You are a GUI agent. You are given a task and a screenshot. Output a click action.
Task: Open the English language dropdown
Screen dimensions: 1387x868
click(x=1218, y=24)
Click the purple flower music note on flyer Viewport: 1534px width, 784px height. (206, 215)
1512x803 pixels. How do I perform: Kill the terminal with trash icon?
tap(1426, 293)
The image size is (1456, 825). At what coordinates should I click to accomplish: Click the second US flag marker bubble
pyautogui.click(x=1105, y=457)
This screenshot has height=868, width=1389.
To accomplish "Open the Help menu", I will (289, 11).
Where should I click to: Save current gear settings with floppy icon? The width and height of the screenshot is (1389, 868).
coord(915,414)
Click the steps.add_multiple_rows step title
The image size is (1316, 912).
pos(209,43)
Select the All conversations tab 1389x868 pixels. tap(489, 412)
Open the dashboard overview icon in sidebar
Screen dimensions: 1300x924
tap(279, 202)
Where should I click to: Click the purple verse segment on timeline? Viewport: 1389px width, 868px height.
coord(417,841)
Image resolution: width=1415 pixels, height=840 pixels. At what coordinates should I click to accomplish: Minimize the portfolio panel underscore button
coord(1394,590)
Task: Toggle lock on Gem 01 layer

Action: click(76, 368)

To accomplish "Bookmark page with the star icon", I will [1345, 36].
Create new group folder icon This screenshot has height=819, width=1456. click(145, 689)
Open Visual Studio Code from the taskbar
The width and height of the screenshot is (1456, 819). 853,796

================================

__Work request__:
This calls for repeating all of the records, character for character.

__Result of this task__:
You are a GUI agent. You are given a task and a screenshot. Output a click action.
Task: Open the English language dropdown
Screen dimensions: 1387x868
click(x=1218, y=24)
Click the purple flower music note on flyer Viewport: 1534px width, 784px height. (206, 215)
1512x803 pixels. How do I perform: Kill the terminal with trash icon?
tap(1426, 293)
The image size is (1456, 825). At what coordinates should I click to accomplish: Click the second US flag marker bubble
pyautogui.click(x=1105, y=457)
This screenshot has height=868, width=1389.
To accomplish "Open the Help menu", I will (289, 11).
Where should I click to: Save current gear settings with floppy icon? The width and height of the screenshot is (1389, 868).
coord(915,414)
Click the steps.add_multiple_rows step title
The image size is (1316, 912).
pos(209,43)
Select the All conversations tab 1389x868 pixels. tap(489, 412)
Open the dashboard overview icon in sidebar
Screen dimensions: 1300x924
tap(279, 202)
Where should I click to: Click the purple verse segment on timeline? Viewport: 1389px width, 868px height.
coord(417,841)
Image resolution: width=1415 pixels, height=840 pixels. At what coordinates should I click to accomplish: Minimize the portfolio panel underscore button
coord(1394,590)
Task: Toggle lock on Gem 01 layer

Action: click(76, 368)

To accomplish "Bookmark page with the star icon", I will [1345, 36].
Create new group folder icon This screenshot has height=819, width=1456. click(145, 689)
Open Visual Studio Code from the taskbar
The width and height of the screenshot is (1456, 819). 853,796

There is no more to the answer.